• January 16, 2015

Update (January 16, 2015): Everything is bigger in Texas. Texan Mikal Watts is one of the biggest plaintiffs’ lawyers in the United States (and not immune from suspicion of wrong-doing, incidentally). About five years ago, Minnesota Litigator followed his trial win in the Levaquin litigation for plaintiff, John Schedin (discussed below). They don’t really get bigger than Mikal Watts. AND NOW HE’S BACK IN TOWN…

He seems to have teamed up with an obscure Minneapolis lawyer named Lew Remele and other Minnesota lawyers in a case against Syngenta over Syngenta’s sale of corn with a “trait” that made the corn unsuited for sale in China.
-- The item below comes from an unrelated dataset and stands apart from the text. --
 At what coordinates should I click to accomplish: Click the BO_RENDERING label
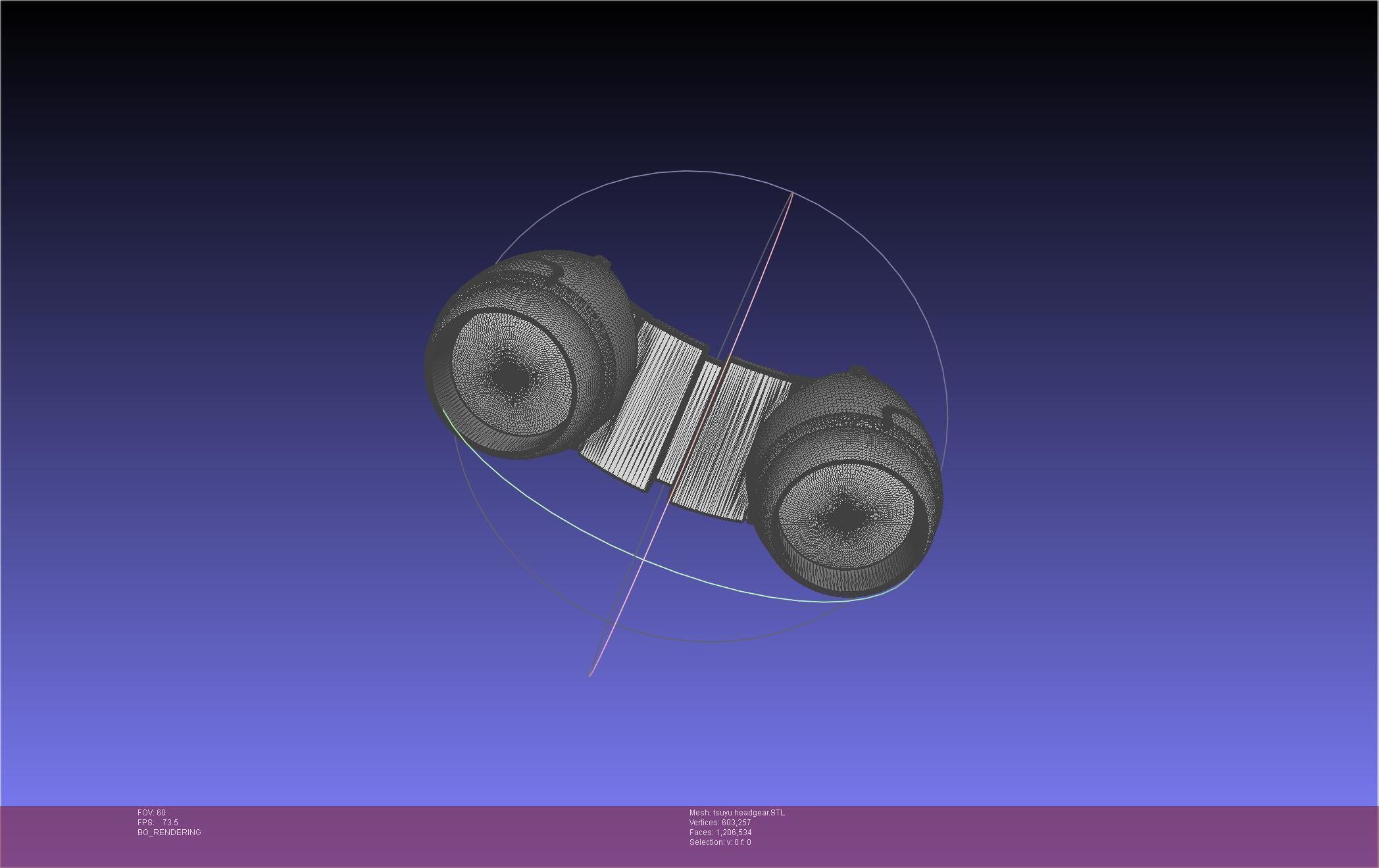pos(169,832)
Mr. Remele is undoubtedly still licking his wounds after having won a mere $800 million in a case Western Digital this past year. Like any seasoned trial lawyer, one can be sure that these lawyers know it’s a numbers game. You win some, you lose some. And some win a lot…Stay tuned for more posts on this litigation….(or maybe not. It would appear that plaintiffs and defendants each want the case to be tried elsewhere) (and it is looking like Dorothy might be heading back to Kansas)…
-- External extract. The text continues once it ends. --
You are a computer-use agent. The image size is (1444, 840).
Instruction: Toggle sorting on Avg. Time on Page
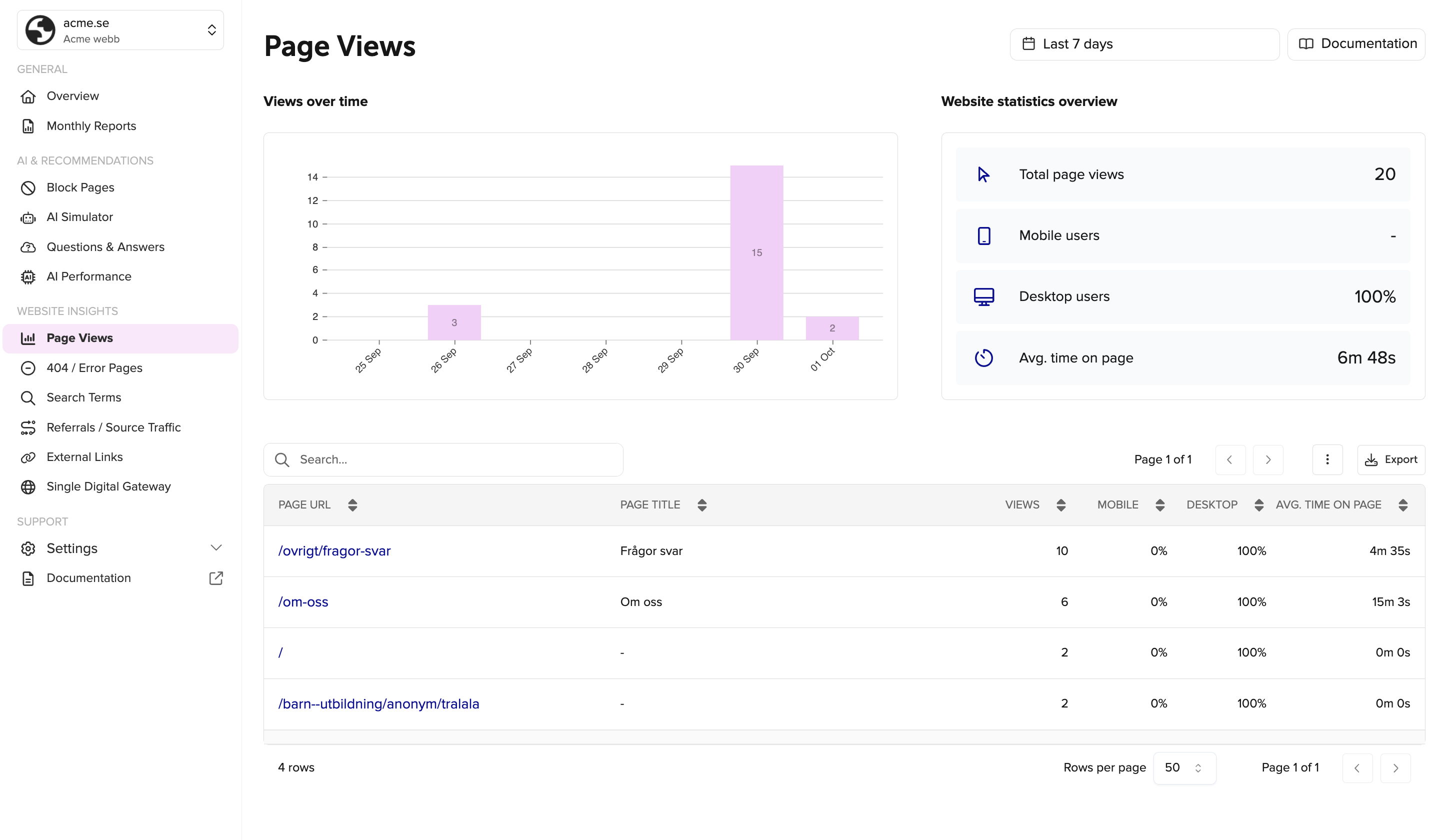point(1402,505)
(Original post, November 16, 2010): As promised, the first bell-wether Levaquin trial has begun with opening arguments on November 15 from plaintiff’s counsel, the widely known plaintiff’s lawyer, Mikal Watts, followed by defense counsel, John Dames from Drinker Biddle in Chicago and Tracy Van Steenburgh from Nilan Johnson Lewis before U.S. District Court Judge John R. Tunheim (D. Minn.) and a jury of 12 Minnesotans.
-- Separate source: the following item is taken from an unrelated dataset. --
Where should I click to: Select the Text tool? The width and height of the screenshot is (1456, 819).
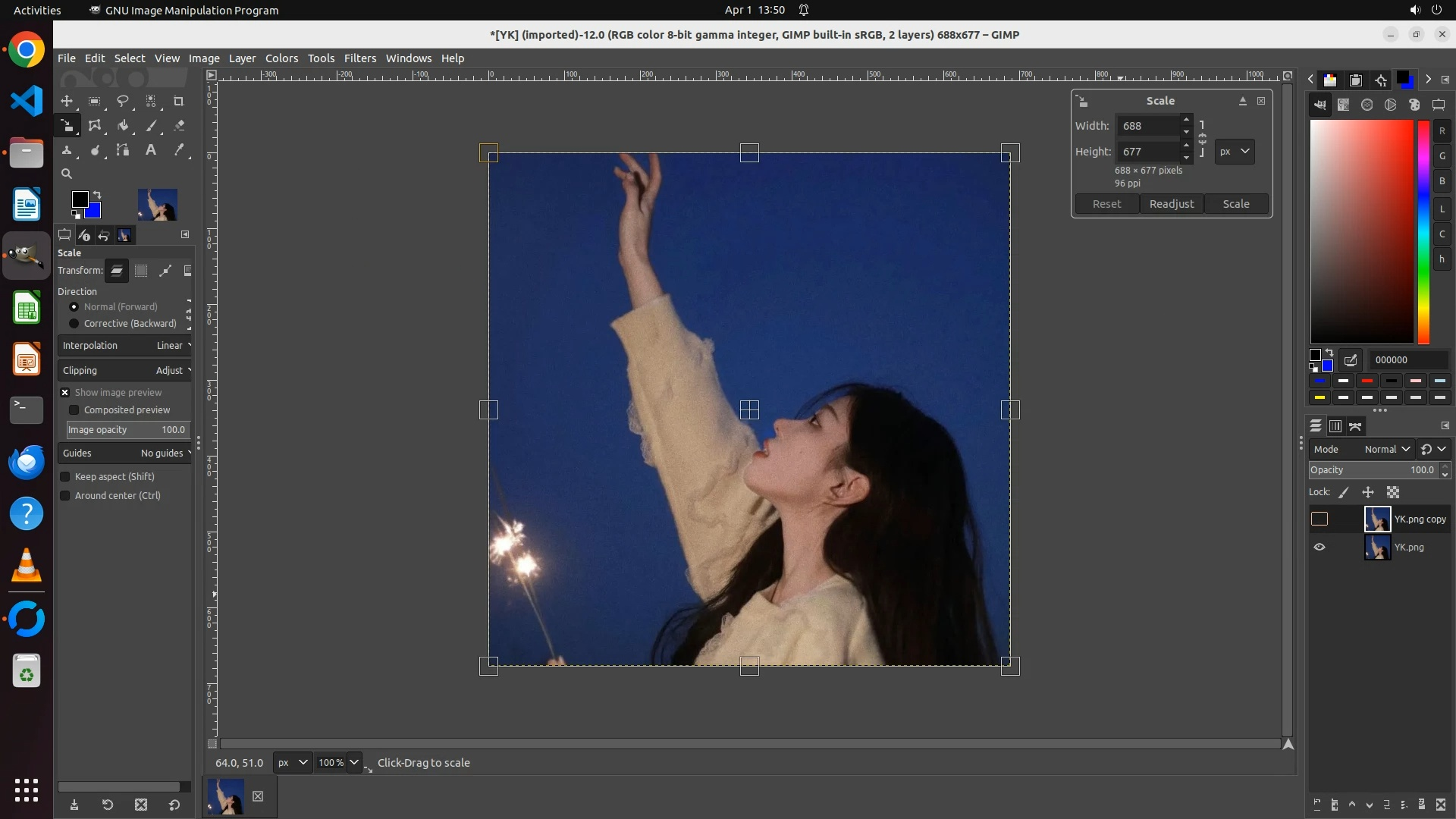point(151,150)
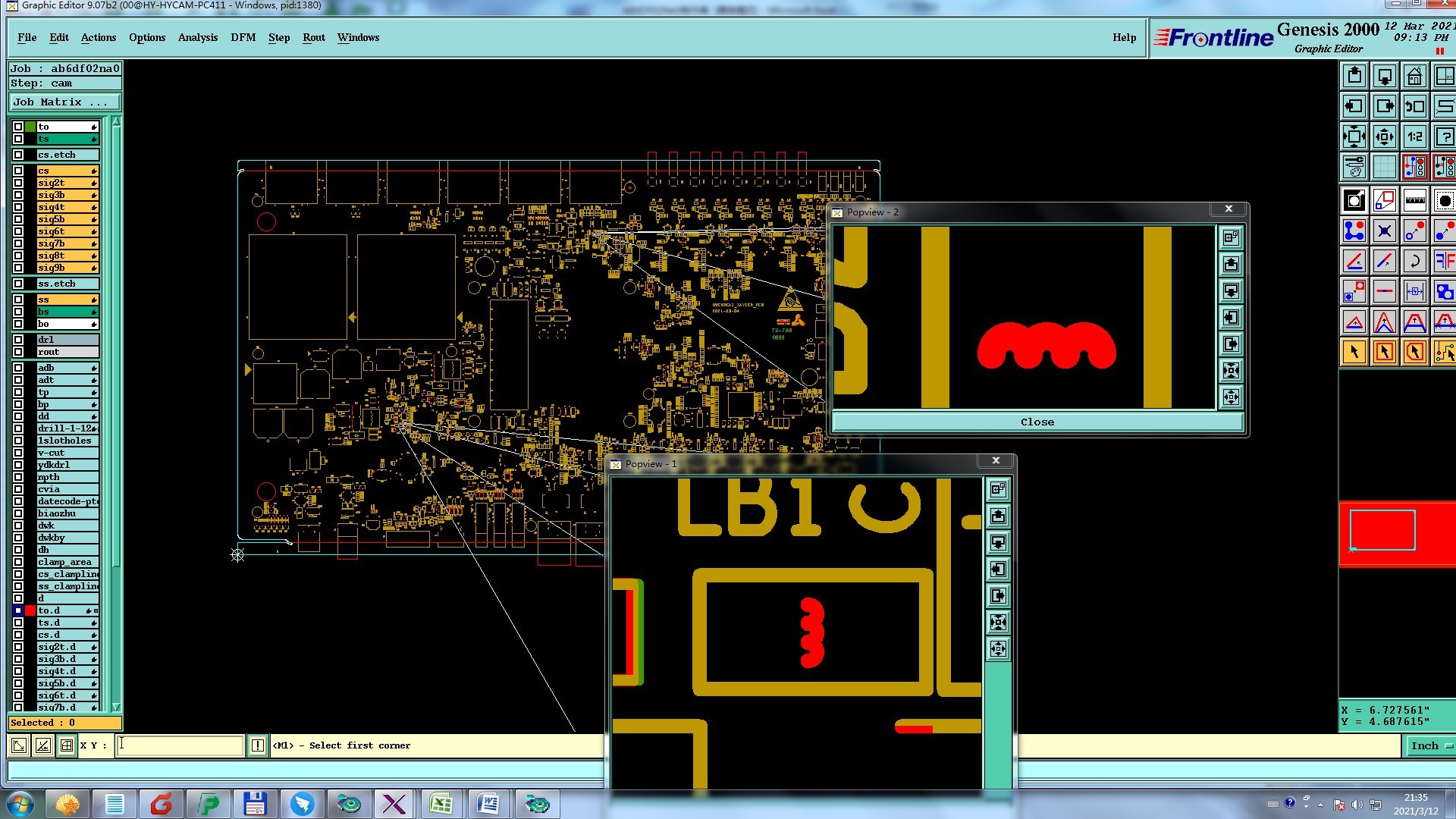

Judge Tunheim had granted plaintiff’s motion to amend his complaint to add a claim for punitive damages.

To hear Mikal Watts, the lawyer for John Schedin (the plaintiff) tell it, defendants Johnson & Johnson and defendant Ortho-McNeil, with full knowledge that their antibiotic, Levaquin, posed a risk of rupturing tendons, disclosed the risk of this excruciatingly painful potential side effect in tiny print on a fourteen-page package insert — perhaps the proverbial “too little too late” or, perhaps, an intentionally not-a-warning warning?  All the while, defendant promoted Levaquin with zeal.  It is now a “blockbuster” drug bringing in $1 billion/year.

Schedin, a senior for whom Levaquin might have an elevated risk, took Levaquin along with a steroid (which elevates the risk of tendonopathy) to treat bronchitis and, three days later, Watts will argue, Schedin’s left achilles tendon was ruptured (severed), and his right achilles tendon partially severed.  (Watts did not say that the respiratory problem was not cured and it may be presumed that it was.)

Defense counsel highlighted in their openings that plaintiff had to acknowledge that (a) the very specific risk (tendon rupture for the aged taking corticosteroids) in fact was disclosed the time Schedin was prescribed Levaquin, (b) the duty to warn is a duty owed to the doctor, not the patient (“the learned intermediary doctrine”),  (c) Schedin’s tendon problems could have had other causes, and (d) Levaquin is an extremely effective antibiotic with a potential risk of tendon damage, which indisputably would affect a very small percentage of users.

The case is clearly a close call.  Predictions in such cases are not for the risk averse.  That said, Watts’ presentation in opening statement held a slight edge over defense counsel’s performance — a tighter presentation, a better use of technology, and the advantage of going first.  On balance, however, Minnesota Litigator thinks that the defense has the edge on this very high stakes litigation.  Time will tell. The trial will continue over the next three weeks.